Stored items from a collection
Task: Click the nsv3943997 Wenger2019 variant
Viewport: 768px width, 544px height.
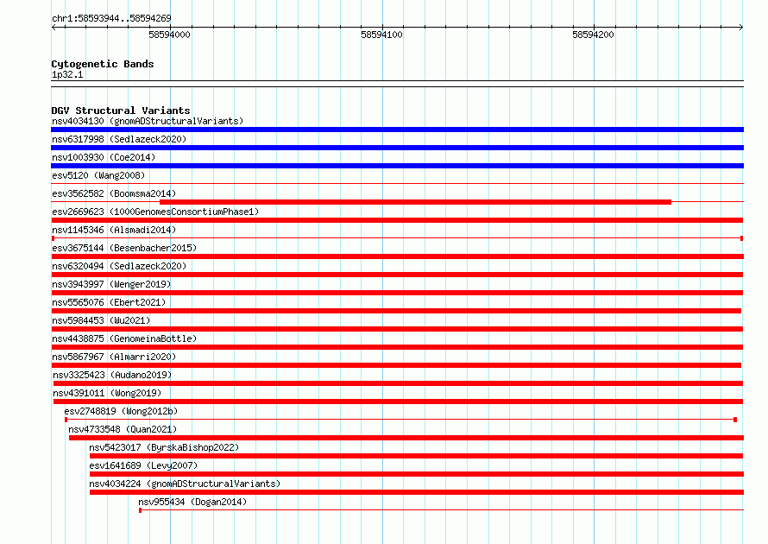Action: pyautogui.click(x=111, y=284)
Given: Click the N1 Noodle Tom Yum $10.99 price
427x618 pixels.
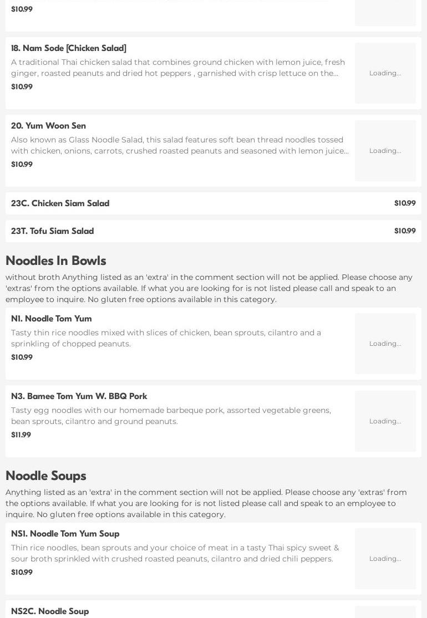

• [BRIEF]
Find the line with "Viewport: 768px width, 544px height.". Return it and each line after it through the end of the data, exactly, without pictures.

• [ANSWER TO THIS EXERCISE]
Viewport: 768px width, 544px height.
Action: pyautogui.click(x=111, y=284)
Given: Click the N1 Noodle Tom Yum $10.99 price
427x618 pixels.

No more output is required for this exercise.